### Information provided
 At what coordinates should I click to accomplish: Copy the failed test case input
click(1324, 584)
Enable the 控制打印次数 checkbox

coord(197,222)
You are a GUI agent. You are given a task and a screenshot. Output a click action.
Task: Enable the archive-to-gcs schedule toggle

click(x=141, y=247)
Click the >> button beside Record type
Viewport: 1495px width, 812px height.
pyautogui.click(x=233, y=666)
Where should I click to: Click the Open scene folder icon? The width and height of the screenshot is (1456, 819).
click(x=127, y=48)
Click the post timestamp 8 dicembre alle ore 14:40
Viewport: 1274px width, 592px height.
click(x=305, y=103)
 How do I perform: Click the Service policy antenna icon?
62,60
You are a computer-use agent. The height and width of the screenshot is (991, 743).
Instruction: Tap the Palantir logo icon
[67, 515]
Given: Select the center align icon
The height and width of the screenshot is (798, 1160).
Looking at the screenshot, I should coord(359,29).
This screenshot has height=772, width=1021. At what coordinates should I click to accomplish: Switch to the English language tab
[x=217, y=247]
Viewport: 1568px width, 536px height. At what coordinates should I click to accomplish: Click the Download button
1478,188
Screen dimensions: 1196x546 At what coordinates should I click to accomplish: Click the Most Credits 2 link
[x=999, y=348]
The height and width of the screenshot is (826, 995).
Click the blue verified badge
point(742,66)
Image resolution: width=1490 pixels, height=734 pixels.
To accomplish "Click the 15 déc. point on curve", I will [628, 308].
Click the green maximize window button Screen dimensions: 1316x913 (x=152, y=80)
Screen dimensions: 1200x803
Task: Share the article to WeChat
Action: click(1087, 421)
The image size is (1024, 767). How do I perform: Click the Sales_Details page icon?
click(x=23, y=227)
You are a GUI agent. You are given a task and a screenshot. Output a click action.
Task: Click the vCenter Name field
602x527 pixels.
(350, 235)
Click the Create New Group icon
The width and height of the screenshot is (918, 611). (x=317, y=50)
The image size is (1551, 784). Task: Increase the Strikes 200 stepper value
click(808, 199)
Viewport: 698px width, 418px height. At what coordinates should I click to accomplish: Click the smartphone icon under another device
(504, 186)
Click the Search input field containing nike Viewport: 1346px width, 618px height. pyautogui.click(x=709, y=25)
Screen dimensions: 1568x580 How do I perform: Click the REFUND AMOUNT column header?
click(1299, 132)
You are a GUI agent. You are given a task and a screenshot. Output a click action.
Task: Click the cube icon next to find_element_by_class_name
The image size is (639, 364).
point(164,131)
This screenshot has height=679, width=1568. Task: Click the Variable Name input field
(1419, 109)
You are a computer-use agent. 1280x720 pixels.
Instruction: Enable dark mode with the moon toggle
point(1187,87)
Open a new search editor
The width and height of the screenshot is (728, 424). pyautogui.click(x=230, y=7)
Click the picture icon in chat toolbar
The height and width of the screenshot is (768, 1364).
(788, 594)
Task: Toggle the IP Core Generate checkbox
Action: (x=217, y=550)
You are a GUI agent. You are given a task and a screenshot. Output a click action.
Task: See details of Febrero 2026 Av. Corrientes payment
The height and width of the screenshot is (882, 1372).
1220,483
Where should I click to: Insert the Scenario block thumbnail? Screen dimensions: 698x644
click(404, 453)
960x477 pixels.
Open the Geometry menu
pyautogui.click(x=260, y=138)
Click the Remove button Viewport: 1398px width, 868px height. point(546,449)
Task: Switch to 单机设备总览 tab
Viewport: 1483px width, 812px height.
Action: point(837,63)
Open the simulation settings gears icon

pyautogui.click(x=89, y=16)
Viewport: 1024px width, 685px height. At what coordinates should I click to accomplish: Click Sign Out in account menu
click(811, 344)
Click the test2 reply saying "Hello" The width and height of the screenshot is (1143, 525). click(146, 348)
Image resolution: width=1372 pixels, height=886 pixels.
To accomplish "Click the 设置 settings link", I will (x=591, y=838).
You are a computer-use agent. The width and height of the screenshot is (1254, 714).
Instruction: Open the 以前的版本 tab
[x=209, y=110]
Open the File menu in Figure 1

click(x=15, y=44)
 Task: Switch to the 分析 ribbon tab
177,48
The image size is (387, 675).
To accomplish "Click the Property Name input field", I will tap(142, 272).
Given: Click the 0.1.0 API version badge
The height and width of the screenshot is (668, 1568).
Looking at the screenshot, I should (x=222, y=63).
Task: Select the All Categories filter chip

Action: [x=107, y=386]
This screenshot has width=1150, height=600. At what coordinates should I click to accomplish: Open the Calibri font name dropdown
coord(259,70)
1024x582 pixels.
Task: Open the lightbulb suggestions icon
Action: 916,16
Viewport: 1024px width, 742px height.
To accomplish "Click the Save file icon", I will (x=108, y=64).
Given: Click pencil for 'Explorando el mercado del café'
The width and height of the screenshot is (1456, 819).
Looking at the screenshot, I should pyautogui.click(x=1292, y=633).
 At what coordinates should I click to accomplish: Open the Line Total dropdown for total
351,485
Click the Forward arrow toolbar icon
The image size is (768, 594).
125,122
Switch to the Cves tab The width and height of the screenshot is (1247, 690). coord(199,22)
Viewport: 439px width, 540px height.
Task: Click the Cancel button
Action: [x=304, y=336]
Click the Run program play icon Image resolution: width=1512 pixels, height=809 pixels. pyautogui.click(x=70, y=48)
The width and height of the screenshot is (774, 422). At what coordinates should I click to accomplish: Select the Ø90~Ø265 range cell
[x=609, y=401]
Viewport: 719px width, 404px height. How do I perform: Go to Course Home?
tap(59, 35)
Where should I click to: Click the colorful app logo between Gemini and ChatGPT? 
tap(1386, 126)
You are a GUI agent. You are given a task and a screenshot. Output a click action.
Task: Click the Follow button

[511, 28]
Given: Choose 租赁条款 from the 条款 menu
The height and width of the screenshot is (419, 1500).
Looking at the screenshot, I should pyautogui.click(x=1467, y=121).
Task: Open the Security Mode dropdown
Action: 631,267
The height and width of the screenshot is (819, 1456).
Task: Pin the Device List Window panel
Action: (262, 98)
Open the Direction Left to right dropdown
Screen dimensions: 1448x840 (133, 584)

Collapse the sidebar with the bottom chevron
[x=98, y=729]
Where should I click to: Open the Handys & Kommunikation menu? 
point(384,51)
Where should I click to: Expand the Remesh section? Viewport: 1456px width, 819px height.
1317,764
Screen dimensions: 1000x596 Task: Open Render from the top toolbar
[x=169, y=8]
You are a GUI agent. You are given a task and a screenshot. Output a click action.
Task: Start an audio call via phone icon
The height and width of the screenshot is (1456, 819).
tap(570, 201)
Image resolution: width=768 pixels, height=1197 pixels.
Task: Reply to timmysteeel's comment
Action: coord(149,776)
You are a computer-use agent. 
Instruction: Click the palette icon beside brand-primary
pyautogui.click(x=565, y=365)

### Task description
Retype every one of the records above exactly, keeping each line as it is.

### Response to this exercise
 At what coordinates should I click to accomplish: Copy the failed test case input
click(1324, 584)
Enable the 控制打印次数 checkbox

coord(197,222)
You are a GUI agent. You are given a task and a screenshot. Output a click action.
Task: Enable the archive-to-gcs schedule toggle

click(x=141, y=247)
Click the >> button beside Record type
Viewport: 1495px width, 812px height.
pyautogui.click(x=233, y=666)
Where should I click to: Click the Open scene folder icon? The width and height of the screenshot is (1456, 819).
click(x=127, y=48)
Click the post timestamp 8 dicembre alle ore 14:40
Viewport: 1274px width, 592px height.
click(x=305, y=103)
 How do I perform: Click the Service policy antenna icon?
62,60
You are a computer-use agent. The height and width of the screenshot is (991, 743).
Instruction: Tap the Palantir logo icon
[67, 515]
Given: Select the center align icon
The height and width of the screenshot is (798, 1160).
Looking at the screenshot, I should coord(359,29).
This screenshot has height=772, width=1021. At what coordinates should I click to accomplish: Switch to the English language tab
[x=217, y=247]
Viewport: 1568px width, 536px height. At what coordinates should I click to accomplish: Click the Download button
1478,188
Screen dimensions: 1196x546 At what coordinates should I click to accomplish: Click the Most Credits 2 link
[x=999, y=348]
The height and width of the screenshot is (826, 995).
Click the blue verified badge
point(742,66)
Image resolution: width=1490 pixels, height=734 pixels.
To accomplish "Click the 15 déc. point on curve", I will [628, 308].
Click the green maximize window button Screen dimensions: 1316x913 (x=152, y=80)
Screen dimensions: 1200x803
Task: Share the article to WeChat
Action: click(1087, 421)
The image size is (1024, 767). How do I perform: Click the Sales_Details page icon?
click(x=23, y=227)
You are a GUI agent. You are given a task and a screenshot. Output a click action.
Task: Click the vCenter Name field
602x527 pixels.
(350, 235)
Click the Create New Group icon
The width and height of the screenshot is (918, 611). (x=317, y=50)
The image size is (1551, 784). Task: Increase the Strikes 200 stepper value
click(808, 199)
Viewport: 698px width, 418px height. At what coordinates should I click to accomplish: Click the smartphone icon under another device
(504, 186)
Click the Search input field containing nike Viewport: 1346px width, 618px height. pyautogui.click(x=709, y=25)
Screen dimensions: 1568x580 How do I perform: Click the REFUND AMOUNT column header?
click(1299, 132)
You are a GUI agent. You are given a task and a screenshot. Output a click action.
Task: Click the cube icon next to find_element_by_class_name
The image size is (639, 364).
point(164,131)
This screenshot has height=679, width=1568. Task: Click the Variable Name input field
(1419, 109)
You are a computer-use agent. 1280x720 pixels.
Instruction: Enable dark mode with the moon toggle
point(1187,87)
Open a new search editor
The width and height of the screenshot is (728, 424). pyautogui.click(x=230, y=7)
Click the picture icon in chat toolbar
The height and width of the screenshot is (768, 1364).
(788, 594)
Task: Toggle the IP Core Generate checkbox
Action: (x=217, y=550)
You are a GUI agent. You are given a task and a screenshot. Output a click action.
Task: See details of Febrero 2026 Av. Corrientes payment
The height and width of the screenshot is (882, 1372).
1220,483
Where should I click to: Insert the Scenario block thumbnail? Screen dimensions: 698x644
click(404, 453)
960x477 pixels.
Open the Geometry menu
pyautogui.click(x=260, y=138)
Click the Remove button Viewport: 1398px width, 868px height. point(546,449)
Task: Switch to 单机设备总览 tab
Viewport: 1483px width, 812px height.
Action: point(837,63)
Open the simulation settings gears icon

pyautogui.click(x=89, y=16)
Viewport: 1024px width, 685px height. At what coordinates should I click to accomplish: Click Sign Out in account menu
click(811, 344)
Click the test2 reply saying "Hello" The width and height of the screenshot is (1143, 525). click(146, 348)
Image resolution: width=1372 pixels, height=886 pixels.
To accomplish "Click the 设置 settings link", I will (x=591, y=838).
You are a computer-use agent. The width and height of the screenshot is (1254, 714).
Instruction: Open the 以前的版本 tab
[x=209, y=110]
Open the File menu in Figure 1

click(x=15, y=44)
 Task: Switch to the 分析 ribbon tab
177,48
The image size is (387, 675).
To accomplish "Click the Property Name input field", I will tap(142, 272).
Given: Click the 0.1.0 API version badge
The height and width of the screenshot is (668, 1568).
Looking at the screenshot, I should (x=222, y=63).
Task: Select the All Categories filter chip

Action: [x=107, y=386]
This screenshot has width=1150, height=600. At what coordinates should I click to accomplish: Open the Calibri font name dropdown
coord(259,70)
1024x582 pixels.
Task: Open the lightbulb suggestions icon
Action: 916,16
Viewport: 1024px width, 742px height.
To accomplish "Click the Save file icon", I will (x=108, y=64).
Given: Click pencil for 'Explorando el mercado del café'
The width and height of the screenshot is (1456, 819).
Looking at the screenshot, I should pyautogui.click(x=1292, y=633).
 At what coordinates should I click to accomplish: Open the Line Total dropdown for total
351,485
Click the Forward arrow toolbar icon
The image size is (768, 594).
125,122
Switch to the Cves tab The width and height of the screenshot is (1247, 690). coord(199,22)
Viewport: 439px width, 540px height.
Task: Click the Cancel button
Action: [x=304, y=336]
Click the Run program play icon Image resolution: width=1512 pixels, height=809 pixels. pyautogui.click(x=70, y=48)
The width and height of the screenshot is (774, 422). At what coordinates should I click to accomplish: Select the Ø90~Ø265 range cell
[x=609, y=401]
Viewport: 719px width, 404px height. How do I perform: Go to Course Home?
tap(59, 35)
Where should I click to: Click the colorful app logo between Gemini and ChatGPT? 
tap(1386, 126)
You are a GUI agent. You are given a task and a screenshot. Output a click action.
Task: Click the Follow button

[511, 28]
Given: Choose 租赁条款 from the 条款 menu
The height and width of the screenshot is (419, 1500).
Looking at the screenshot, I should pyautogui.click(x=1467, y=121).
Task: Open the Security Mode dropdown
Action: 631,267
The height and width of the screenshot is (819, 1456).
Task: Pin the Device List Window panel
Action: (262, 98)
Open the Direction Left to right dropdown
Screen dimensions: 1448x840 (133, 584)

Collapse the sidebar with the bottom chevron
[x=98, y=729]
Where should I click to: Open the Handys & Kommunikation menu? 
point(384,51)
Where should I click to: Expand the Remesh section? Viewport: 1456px width, 819px height.
1317,764
Screen dimensions: 1000x596 Task: Open Render from the top toolbar
[x=169, y=8]
You are a GUI agent. You are given a task and a screenshot. Output a click action.
Task: Start an audio call via phone icon
The height and width of the screenshot is (1456, 819).
tap(570, 201)
Image resolution: width=768 pixels, height=1197 pixels.
Task: Reply to timmysteeel's comment
Action: coord(149,776)
You are a computer-use agent. 
Instruction: Click the palette icon beside brand-primary
pyautogui.click(x=565, y=365)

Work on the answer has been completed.